Je dirais que l'inspiration me vient des lieux filtrés par les souvenirs. Rien ne m'inspire plus que le lieu que j'aime et connais par cœur mais vu à travers le souvenir et le rêve. Quand je suis sur place, cela me semble moins émouvant, moins riche, que quand je n'y suis plus ! Mais j'emmagasine. C'est comme un processus de distillation dans un alambic ! Je pense souvent à cette image de Rilke : "Ce n'est que lorsque (les souvenirs) deviennent en nous sang, regard, geste, lorsqu'ils n'ont plus de nom et ne se distinguent plus de nous, ce n'est qu'alors qu'il peut arriver qu'en une heure très rare, du milieu d'eux, se lève le premier mot d'un vers". Le passage en entier est très beau et inspirant en lui-même ! Il parle magnifiquement bien de l'écriture. De fait, je suis littéralement habitée par certains lieux, certaines atmosphères, qui vivent en moi à la manière de voiles se superposant et s'associant. Ainsi, les lieux et l'écriture sont très liés pour moi.

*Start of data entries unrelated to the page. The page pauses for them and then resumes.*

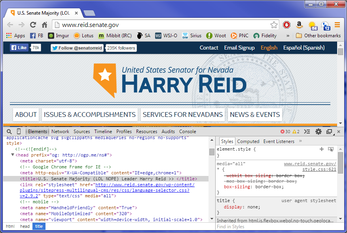The height and width of the screenshot is (233, 347).
Task: Switch to the Network panel tab
Action: [60, 132]
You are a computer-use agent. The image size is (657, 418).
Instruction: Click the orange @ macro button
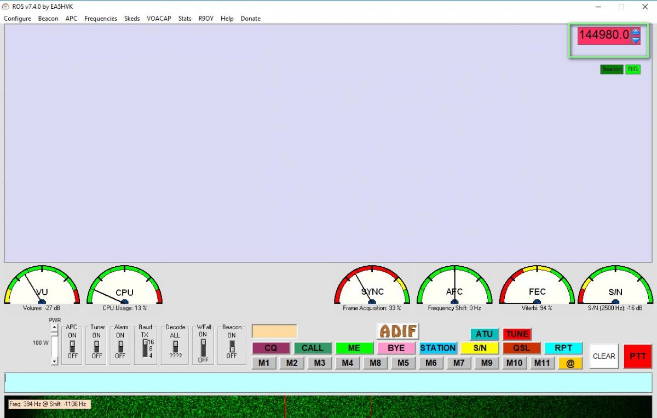coord(570,363)
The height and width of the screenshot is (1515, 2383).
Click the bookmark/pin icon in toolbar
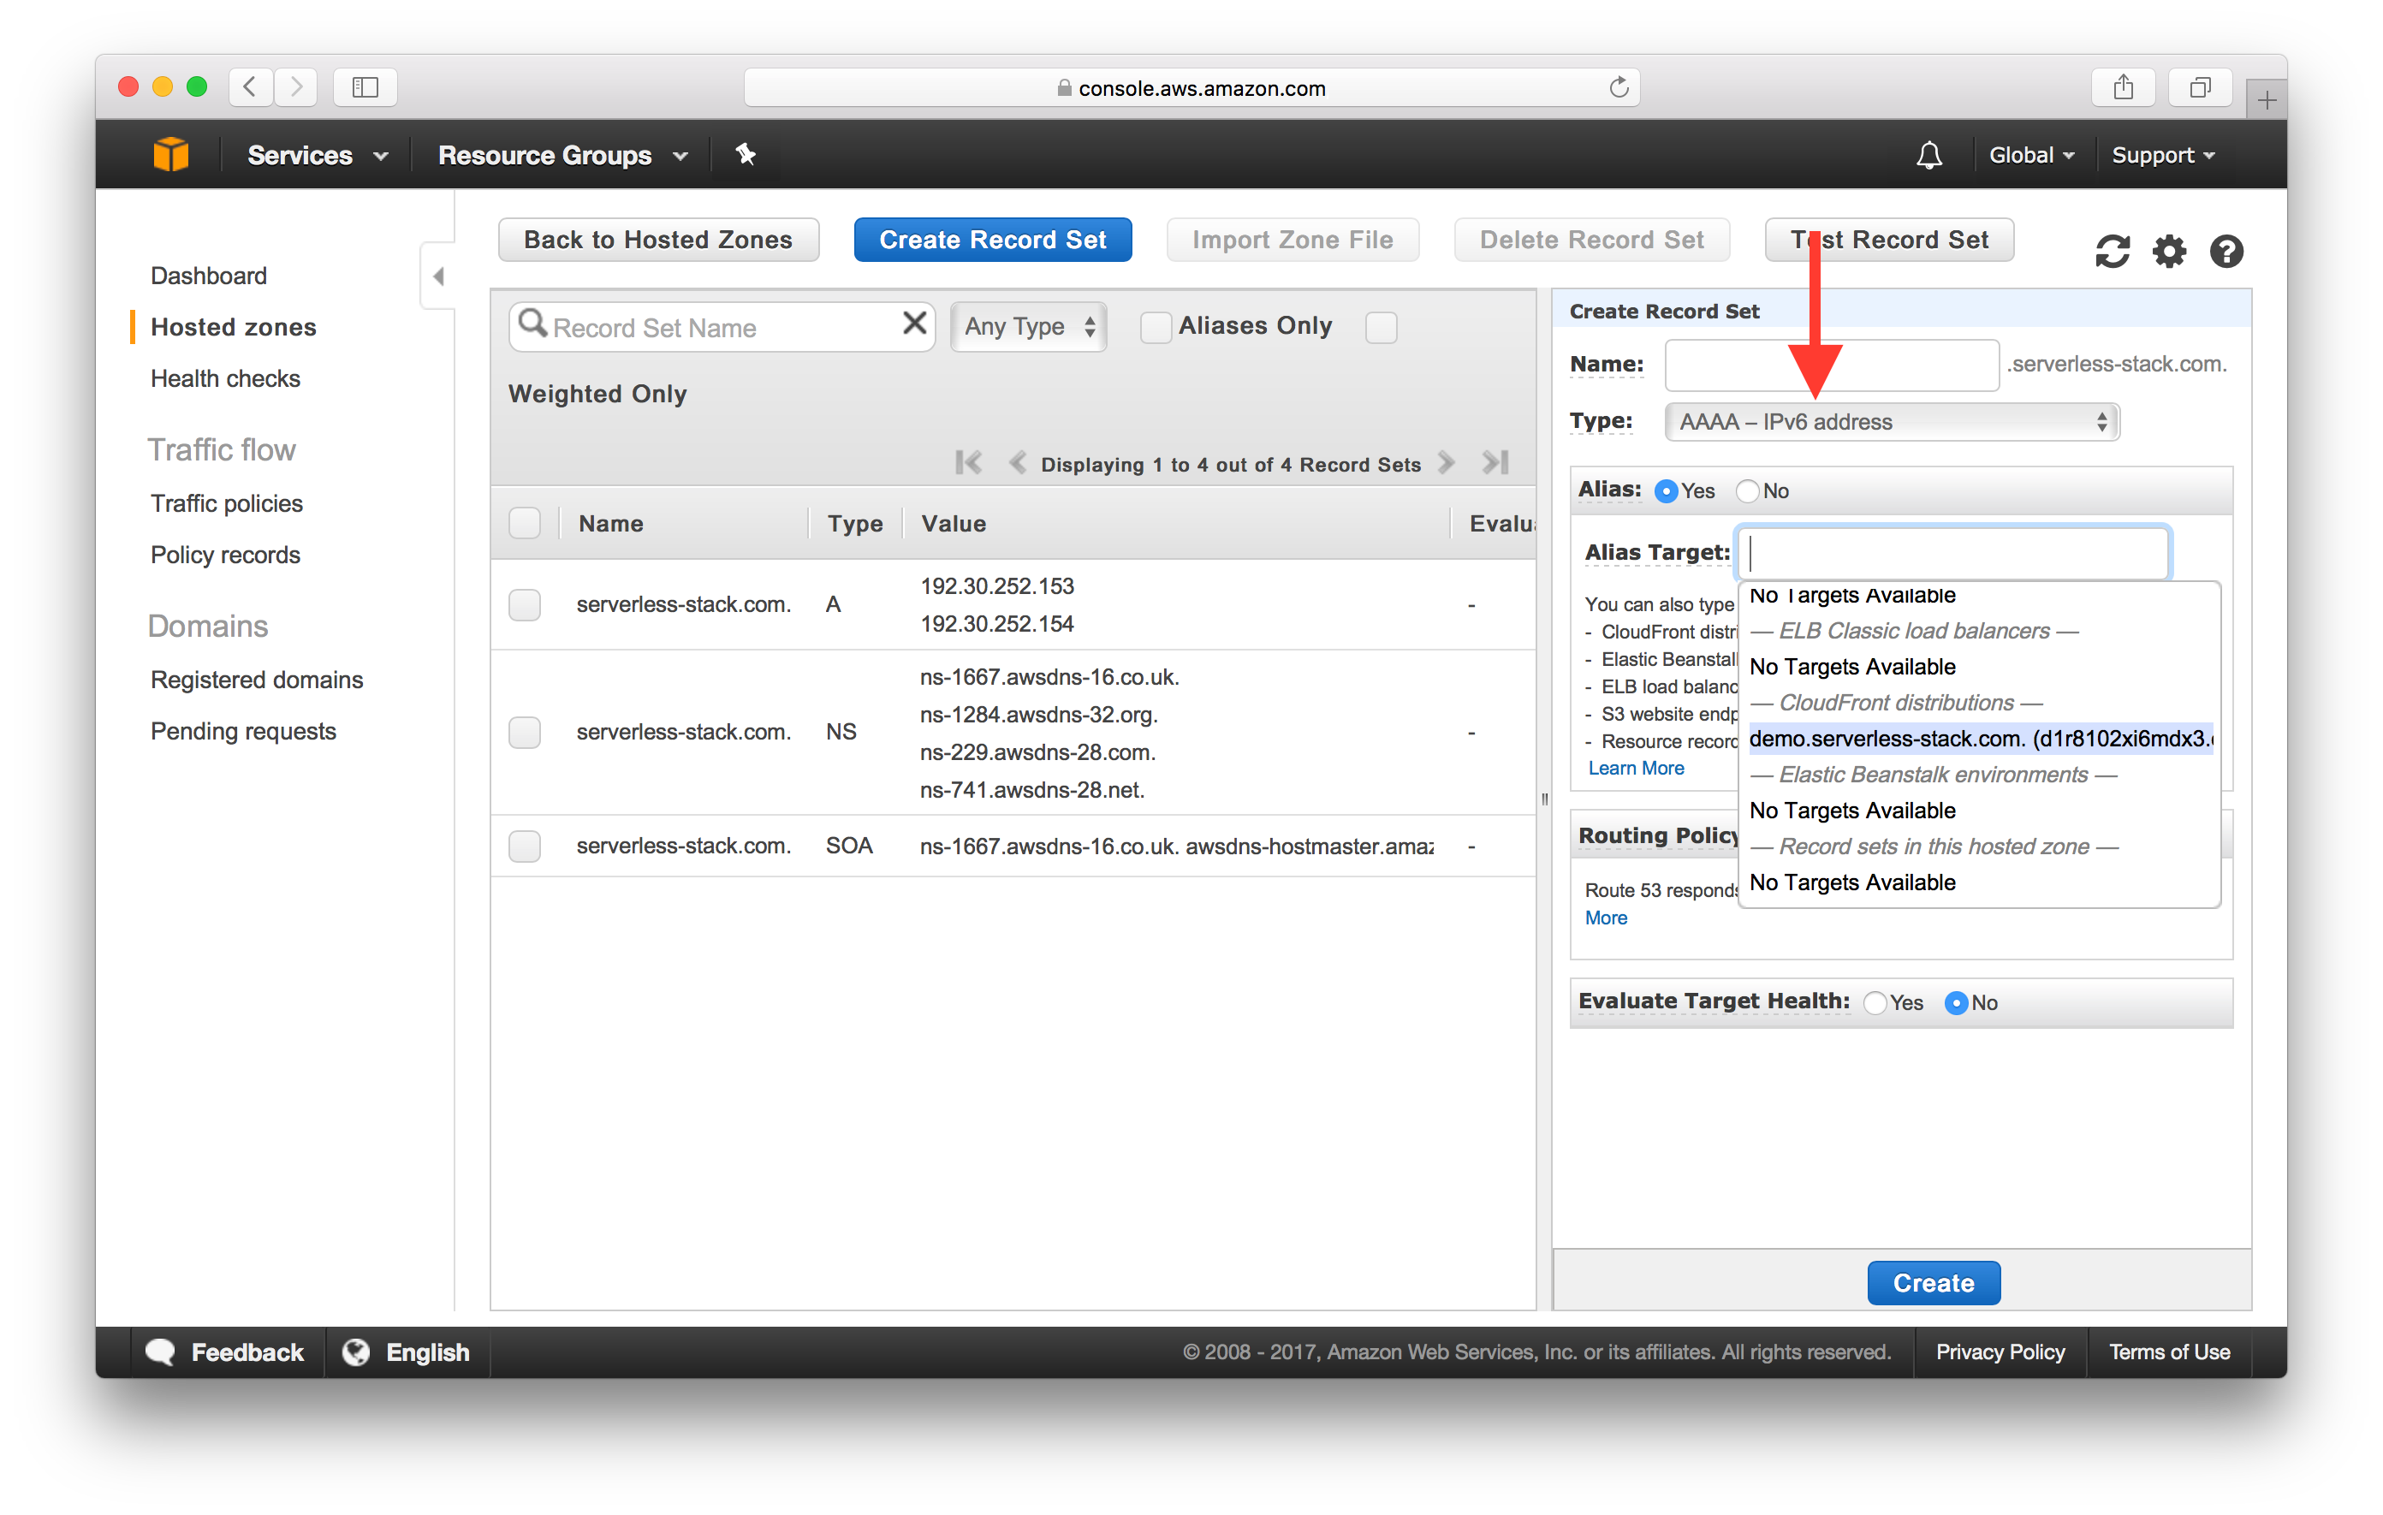[x=743, y=155]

"On peut creuser dans le passé de manière quasi infinie. Faire résonner le passé, le présent et l'avenir, multiplier les possibles." |
Enfin, je dirais qu'écrire inspire. Écrire donne envie d'écrire. Une sensation en appelle une autre, une image lance un récit ou une description. "Il faudrait pouvoir écrire en étoile", disait Aragon. Quand j'écris, mon texte se développe à l'intérieur de lui-même par insertions successives ou par couches. Je n'écris pas du tout de façon linéaire mais plutôt dans les "plis" du texte. Mon expérience de l'écriture, c'est l'expérience, fascinante, d'un temps non chronologique qui part dans tous les sens, qui n'est plus seulement devant soi mais derrière, sur les côtés, partout ! Le temps passé, par exemple, redevient un projet. Un événement minuscule, dont la durée n'a pas excédé une minute, peut devenir immense. On peut creuser dans le passé de manière quasi infinie. Faire résonner le passé, le présent et l'avenir, multiplier les possibles. Les sensations, les impressions, les réminiscences s'associent sans soucis des espaces et des temporalités ordinaires et c'est un sentiment grisant que je ne retrouve nulle part ailleurs.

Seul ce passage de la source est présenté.